-------- Given records
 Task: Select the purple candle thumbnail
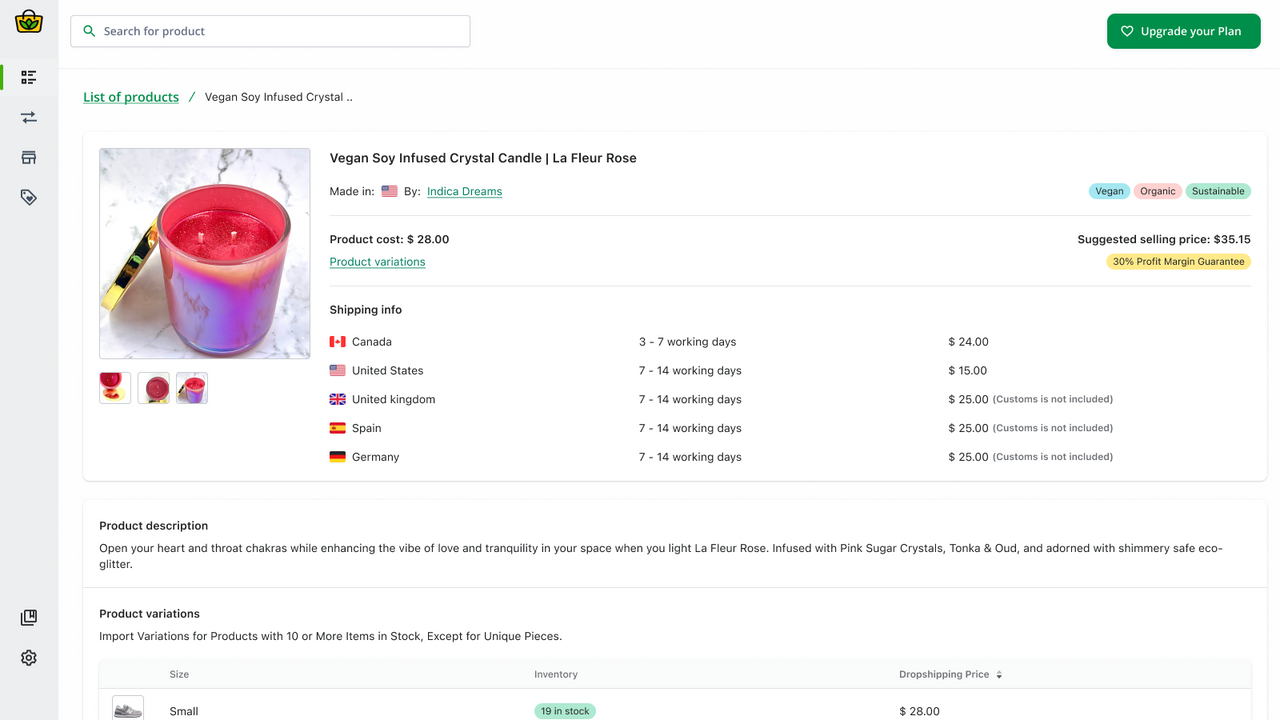(x=192, y=387)
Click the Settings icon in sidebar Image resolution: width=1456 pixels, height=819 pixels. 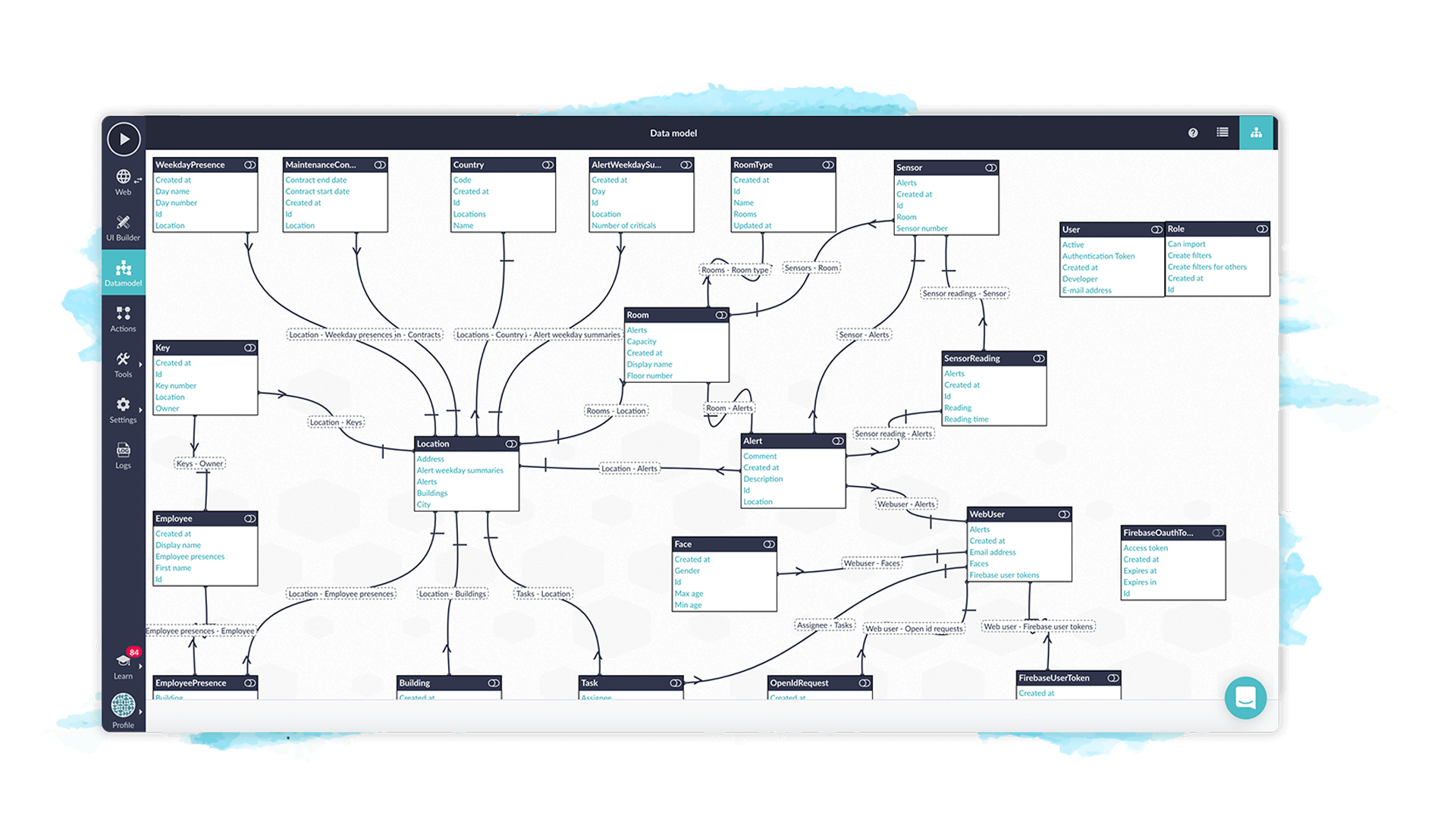[122, 404]
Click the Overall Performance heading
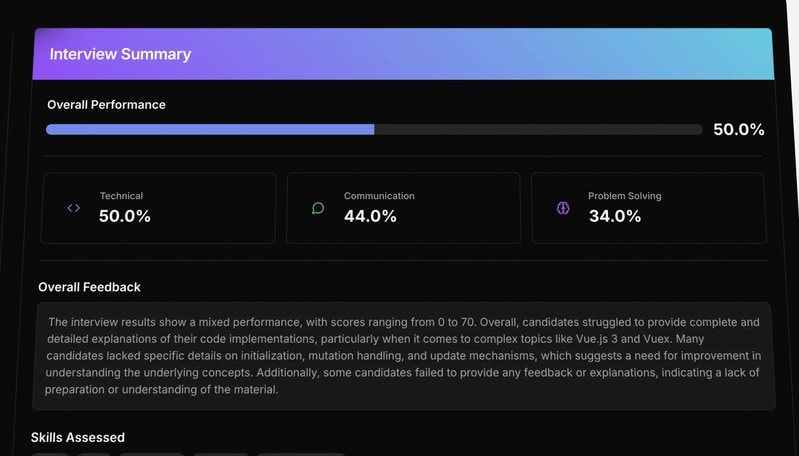 click(x=106, y=104)
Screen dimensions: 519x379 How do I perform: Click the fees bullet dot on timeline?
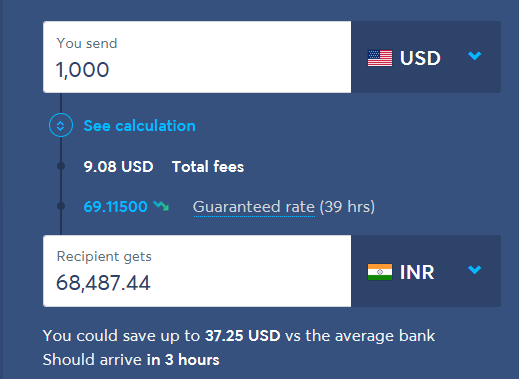[61, 166]
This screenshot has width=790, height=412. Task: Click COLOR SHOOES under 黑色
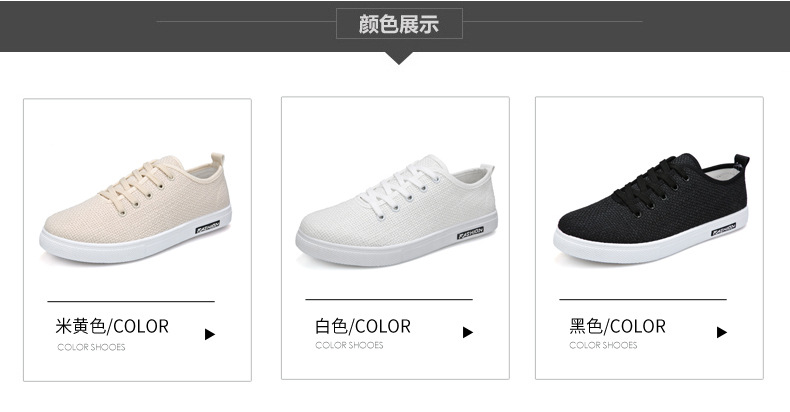(603, 345)
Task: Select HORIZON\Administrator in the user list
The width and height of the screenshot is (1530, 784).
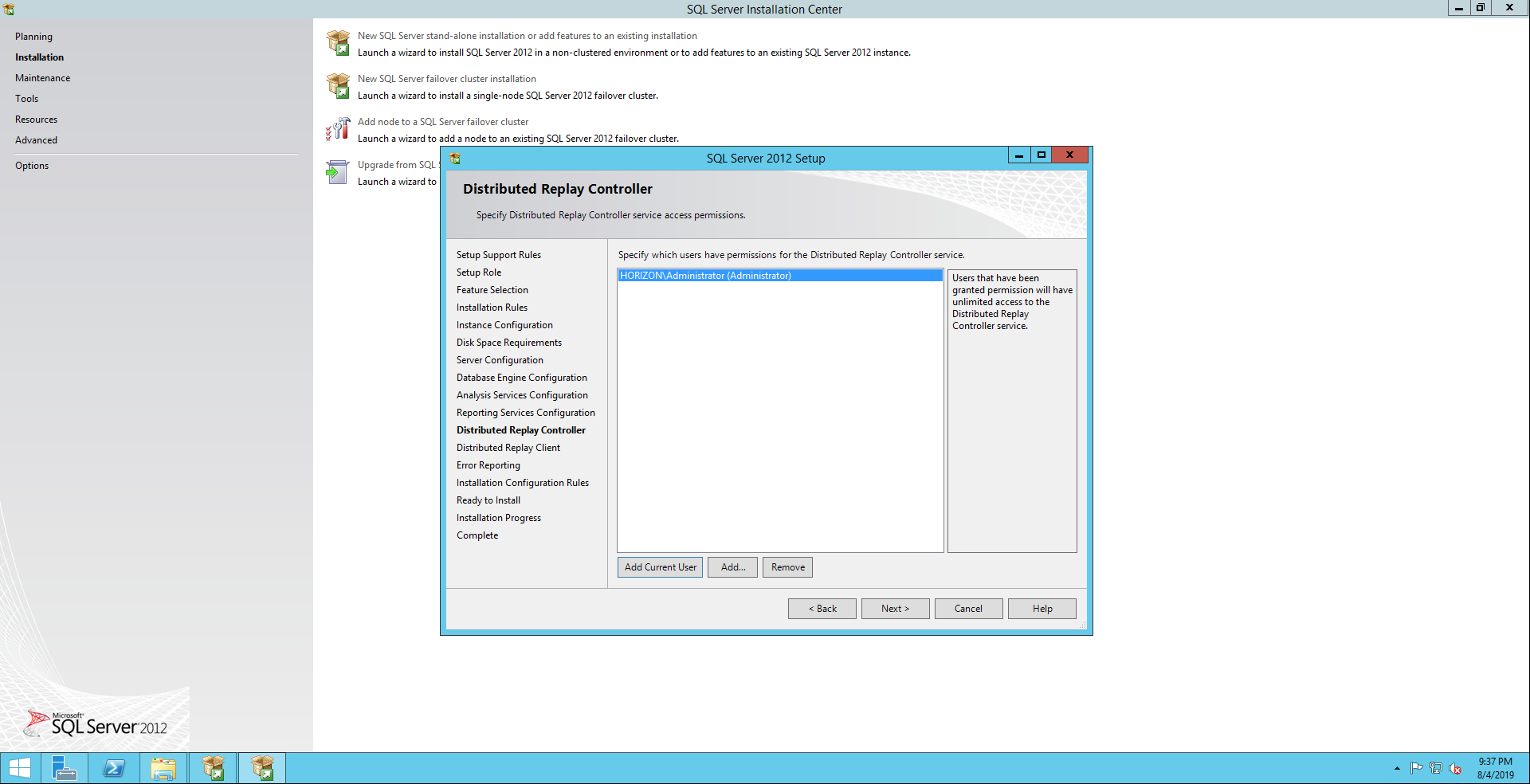Action: (x=705, y=276)
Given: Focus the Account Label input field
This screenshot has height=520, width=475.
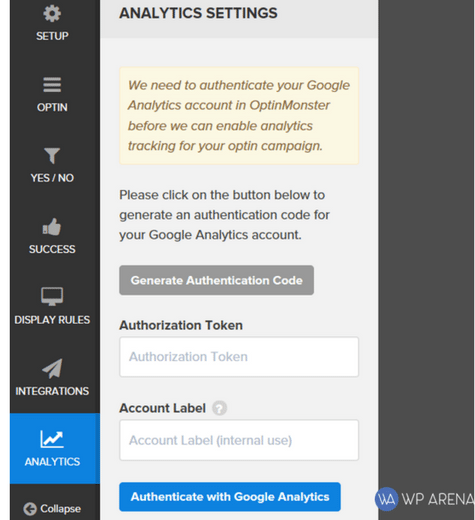Looking at the screenshot, I should [239, 440].
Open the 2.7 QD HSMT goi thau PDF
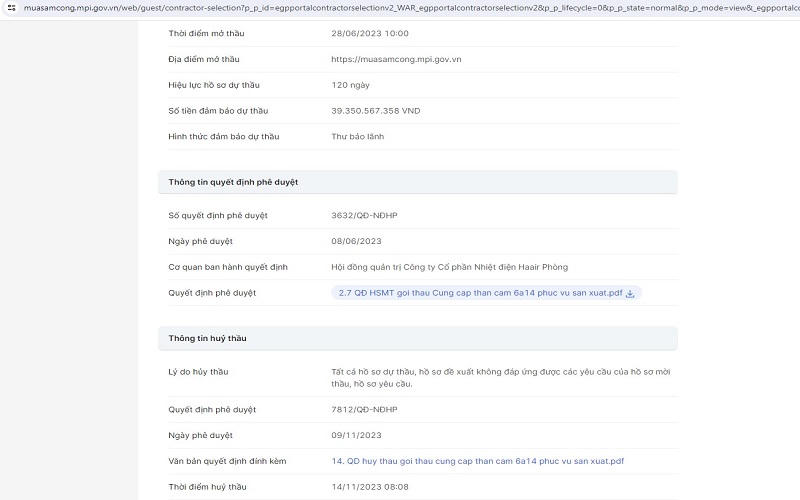Screen dimensions: 800x500 click(480, 293)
----------------
Instructions to follow =
Please give an exact copy of the lines from the line containing "This screenshot has height=520, width=475." through the end of the records above, pictures excluded.

Written answer =
This screenshot has height=520, width=475.
Looking at the screenshot, I should [239, 440].
Open the 2.7 QD HSMT goi thau PDF
Screen dimensions: 800x500 click(480, 293)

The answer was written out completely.